Video Game Art Reader, issue 3, Call for Papers
OVERCLOCKING
This issue proposes overclocking as a foundational metaphor for how games are produced and experienced today, and the temporal compressions and extensions of the many historical lineages that have shaped game art and culture. In the same way that a computer user might overclock the processor of their machine to achieve results beyond its intended use, how can video game art studies overclock its received historical boundaries and intervene on current video game practices that are accelerating past their limits? Might overclocking practices also produce strain and wear on video games and their stakeholders in a variety of ways that need to be identified and understood?
The Video Game Art Reader (VGAR) is currently accepting submissions that critically analyze video game art at the limits of temporality: through long historical vectors, across significant investments of lived human experience, and in terms of other considerations of time.
Though digital gaming emerged in the last half of the 20th century, papers in this issue can draw connections between games and a wide variety of transhistorical and transmedia influences.
Papers may ask: Do the deep histories in which video games can be framed serve as resources for the equally deep contributions of video game laborers and video game audiences to our current epoch? How do video games spread themselves--through the labor of production or the experience of gameplay--over excessive amounts of time? If we interrogate the materials, conventions, and aesthetics of video games of the past and present, what kind of deep history might emerge? If we look at the aggregate amount of time spent producing video games, what kind of systemic practices emerge?
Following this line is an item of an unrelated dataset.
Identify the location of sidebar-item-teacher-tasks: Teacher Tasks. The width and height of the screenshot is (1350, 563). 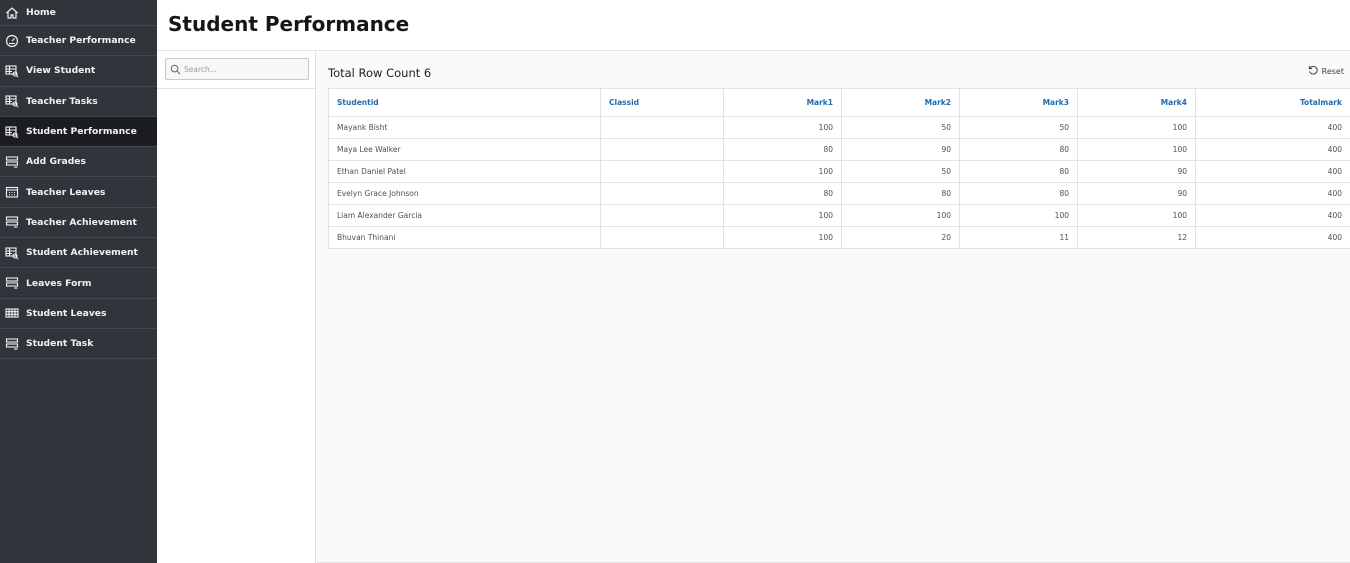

If we look at the amount of time a player base applies to a single game title, what can we learn about the game as well as the lives of those who play it?
Possible topics and questions include but are not limited to:
Expansions of, or interventions into, theories of media archaeology. How might we expand a media archaeology of video game aesthetics, genres, or modes of play, and what do these histories help us understand about the present?
As cultural critics, how do we respond to the overclocked demands of video game labor across all levels of production, from art games to indie to AAA?
How do we reconcile the extensive amount of play time demanded by certain games, and the overwhelming volume of games available, with the limited attention (or life) spans of audiences?
What kinds of historical grounding can be identified in the visual culture that precedes and informs the current video game epoch, and what are the conceptual underpinnings of these choices?
How are the conventions of contemporary video game art distributed across digital and non-digital media?